[Objetivo da tarefa]:
Responda com base no texto sobre o restaurante Valderí:
(a) De que estado José Valderí Oliveira veio e em que ano chegou?
(b) Em que bairro ficava o botequinho onde ele começou a vender marmitex?
(c) Quantos funcionários e quantos lugares tem a unidade Cerâmica?

[Texto apresentado]:
▽
Valderí é o rei da feijoada na cidade

Quem conhece o bairro Cerâmica e gosta de boa comida não tem como esquecer do Restaurante & Pizzaria Valderí. O estabelecimento é famoso pelos pratos nordestinos, mas, principalmente, pela feijoada que faz aos fins de semana.

José Valderí Oliveira, 46 anos, chegou com mais cinco irmãos da Paraíba em 1986. Ele nunca tinha cozinhado, até que a necessidade fez com que aprendesse a função. “Como fui o único que não arrumou emprego logo de cara, tinha que cozinhar para os meus irmãos. Fui me aperfeiçoando e eles começaram a gostar do tempero”, explicou.

Valderí trabalhou por um ano e meio em uma empresa, porém, logo que saiu, montou espaço para vender marmitex. “Era um botequinho no bairro São José. Não tinha nem cozinha, era só um fogão que ficava atrás do balcão em que comecei a servir. Até hoje não parei.”

Atualmente são duas unidades do restaurante em São Caetano, uma no bairro Cerâmica, fundada há 20 anos, e outra no Centro. A unidade Cerâmica tem 50 funcionários e 240 lugares.

“Tenho convênios com várias empresas, algumas que não querem que entre comida dentro do local. Então, temos carros que vão buscar os funcionários para que eles almocem aqui e depois os levamos de volta.”
△
[Material fornecido]:
▽
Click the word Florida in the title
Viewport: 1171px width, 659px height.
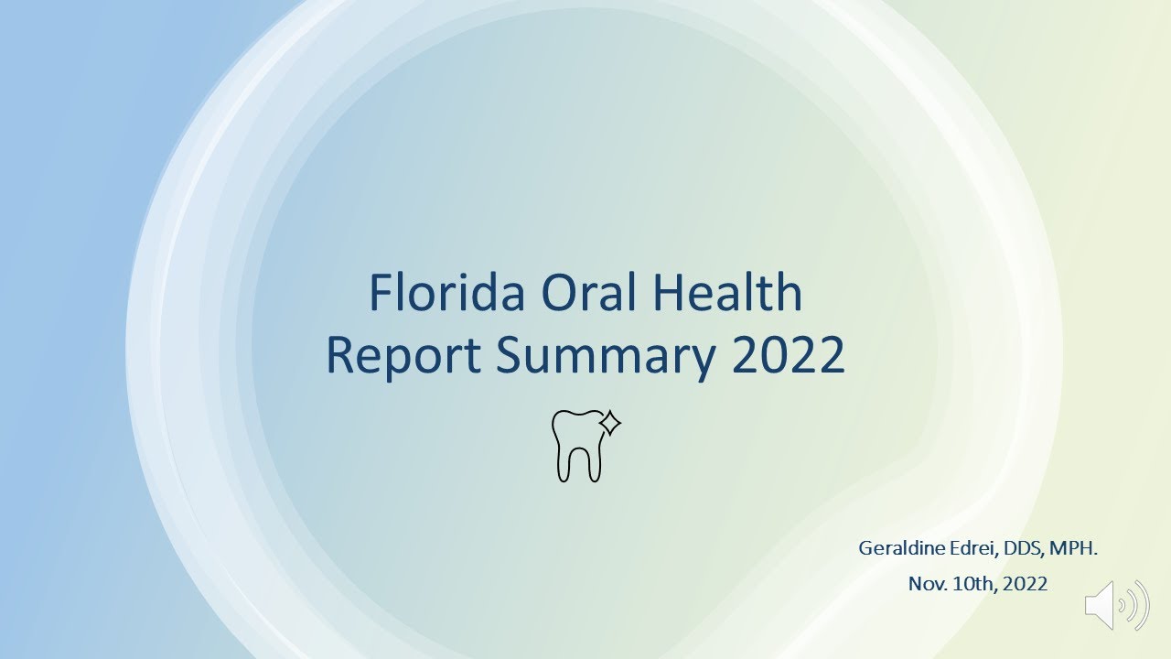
△
[Resposta abaixo]:
(a) Da Paraíba, em 1986.
(b) No bairro São José.
(c) 50 funcionários e 240 lugares.